**SOURCE DOCUMENT**
/---

SMEETH makes it possible to better understand the relationships linking environmental effects and hospital admissions which in turn can be used to build better models and ultimately improving preparedness among hospitals and health centres.
With SMEETH the pharmaceutical industry can find new ways to analyse data and to rise efficiency in operation management (e.g. medicines production/distribution).
United Kingdom; Ghana; Kenya
The study is being carried out with the collaboration of the following stakeholder.
Ghana Health Service http://ghanahealthservice.org/
Service/ system concept
SMEETH is a standardized information system, containing geo-referenced information of AQ and clinical records to be used for analysis by the Health sector.
SMEETH’s high-level technical consists of a three-tier architecture: The top tier provides services to the end-user (relating the user interface). The middle-tier as the core of the system handles the production of pollutants at the surface. The third tier is composed of databases and file storage systems.
Among SMEETH’s functionalities there are:
- Ingest online geo-referenced atmospheric composition data including satellite data (e.g., MODIS Aqua/Terra and OMI-Aura) and modelled data (e.g., CAMS).

\---

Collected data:
/---

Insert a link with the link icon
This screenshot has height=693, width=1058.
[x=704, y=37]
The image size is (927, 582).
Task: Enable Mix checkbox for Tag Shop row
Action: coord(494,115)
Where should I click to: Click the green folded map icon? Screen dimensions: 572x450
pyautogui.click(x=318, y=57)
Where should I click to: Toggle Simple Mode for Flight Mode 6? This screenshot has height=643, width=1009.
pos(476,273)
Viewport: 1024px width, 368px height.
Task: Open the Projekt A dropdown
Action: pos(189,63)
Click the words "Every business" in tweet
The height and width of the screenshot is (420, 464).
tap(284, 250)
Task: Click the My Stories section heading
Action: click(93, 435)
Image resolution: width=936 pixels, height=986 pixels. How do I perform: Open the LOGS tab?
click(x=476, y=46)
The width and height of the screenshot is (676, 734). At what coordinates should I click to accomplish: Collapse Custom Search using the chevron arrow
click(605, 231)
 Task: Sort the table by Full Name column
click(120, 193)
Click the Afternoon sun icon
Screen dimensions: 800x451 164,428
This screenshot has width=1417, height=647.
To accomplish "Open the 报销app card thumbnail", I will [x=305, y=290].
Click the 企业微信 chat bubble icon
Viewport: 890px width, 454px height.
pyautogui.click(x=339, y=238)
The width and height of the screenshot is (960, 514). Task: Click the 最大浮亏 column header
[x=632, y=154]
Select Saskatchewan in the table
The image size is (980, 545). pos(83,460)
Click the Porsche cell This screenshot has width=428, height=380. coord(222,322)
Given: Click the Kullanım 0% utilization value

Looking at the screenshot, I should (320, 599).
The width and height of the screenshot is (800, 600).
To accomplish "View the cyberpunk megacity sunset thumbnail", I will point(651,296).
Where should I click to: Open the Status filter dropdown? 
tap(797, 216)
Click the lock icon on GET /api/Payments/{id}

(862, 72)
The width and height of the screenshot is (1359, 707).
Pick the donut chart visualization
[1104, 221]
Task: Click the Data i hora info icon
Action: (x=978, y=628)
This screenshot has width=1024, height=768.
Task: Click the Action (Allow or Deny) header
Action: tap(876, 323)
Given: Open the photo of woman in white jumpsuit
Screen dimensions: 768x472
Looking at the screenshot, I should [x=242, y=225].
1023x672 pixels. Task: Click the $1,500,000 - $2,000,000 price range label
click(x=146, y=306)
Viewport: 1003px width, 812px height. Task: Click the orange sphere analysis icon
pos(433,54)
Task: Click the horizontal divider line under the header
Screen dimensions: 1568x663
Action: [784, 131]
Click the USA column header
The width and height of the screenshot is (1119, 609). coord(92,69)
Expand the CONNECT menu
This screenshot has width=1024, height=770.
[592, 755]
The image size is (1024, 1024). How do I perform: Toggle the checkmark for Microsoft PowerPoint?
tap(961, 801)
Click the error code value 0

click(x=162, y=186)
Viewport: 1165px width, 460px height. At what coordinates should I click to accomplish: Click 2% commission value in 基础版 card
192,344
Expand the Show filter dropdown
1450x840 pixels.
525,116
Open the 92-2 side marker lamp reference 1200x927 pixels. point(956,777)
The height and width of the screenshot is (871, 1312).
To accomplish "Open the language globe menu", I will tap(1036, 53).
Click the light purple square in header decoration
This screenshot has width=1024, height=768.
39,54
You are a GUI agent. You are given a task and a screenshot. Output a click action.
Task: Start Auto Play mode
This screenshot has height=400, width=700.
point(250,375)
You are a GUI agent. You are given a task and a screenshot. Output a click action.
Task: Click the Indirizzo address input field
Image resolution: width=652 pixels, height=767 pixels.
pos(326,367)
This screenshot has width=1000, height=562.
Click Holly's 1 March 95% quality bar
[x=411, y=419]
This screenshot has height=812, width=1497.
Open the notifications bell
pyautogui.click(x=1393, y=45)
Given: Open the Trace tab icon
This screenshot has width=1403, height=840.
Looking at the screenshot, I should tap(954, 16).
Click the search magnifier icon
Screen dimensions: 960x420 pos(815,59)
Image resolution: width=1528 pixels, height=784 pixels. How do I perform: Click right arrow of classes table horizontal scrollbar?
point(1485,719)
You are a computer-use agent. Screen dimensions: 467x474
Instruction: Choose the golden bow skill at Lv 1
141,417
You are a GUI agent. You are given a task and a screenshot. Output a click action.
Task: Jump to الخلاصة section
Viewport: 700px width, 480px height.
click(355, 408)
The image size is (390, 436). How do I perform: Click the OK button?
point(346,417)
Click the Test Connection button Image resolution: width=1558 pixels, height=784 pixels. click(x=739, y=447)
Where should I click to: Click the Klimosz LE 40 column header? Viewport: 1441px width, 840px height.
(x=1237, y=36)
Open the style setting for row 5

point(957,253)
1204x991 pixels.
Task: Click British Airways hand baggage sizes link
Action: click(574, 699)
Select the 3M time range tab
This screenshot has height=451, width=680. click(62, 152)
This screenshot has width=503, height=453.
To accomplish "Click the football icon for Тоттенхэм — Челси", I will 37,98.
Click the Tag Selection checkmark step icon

\---

**EXERCISE SET**
1. Output the passage of the SMEETH description starting with "With SMEETH the" and going on through "(e.g. medicines production/distribution).", copied word for word.
2. Write the next part of the SMEETH description, picking up after its final line.

**ANSWERS TO EACH TASK**
1.
With SMEETH the pharmaceutical industry can find new ways to analyse data and to rise efficiency in operation management (e.g. medicines production/distribution).

2.
- Ingest online geo-referenced meteorological data from Copernicus Climate Change Service (e.g., ERA5 single-level data).
- Adapt and ingest local geo-referenced medical data from stakeholders such as Ghana Health Service.
- Derive pollutants at the surface level including PM2.5, PM10, and ozone.
- Derive a series of meteorological factors at the surface such as relative humidity, temperature, wind speed, and total precipitation).
- Visualize the processed data on GIS web-based (EOMerlin).
- Respond in a controlled way to gaps, unexpected values or unavailability of input data.
A series of Python-scripts developed to estimate PM2.5, PM10, Ozone likelihood, and meteorological layers (e.g., relative humidity, temperature, wind speed, total precipitation) all at the nose-level.
Space Added Value
The space assets contributing to SMEETH refer to Earth Observation Satellites. SMEETH is able to ingest L2 data from AURA-OMI, MODIS Aqua/Terra and in the next phase Sentinel-3 OLCI and Sentinel-5p precursor (subject to availability).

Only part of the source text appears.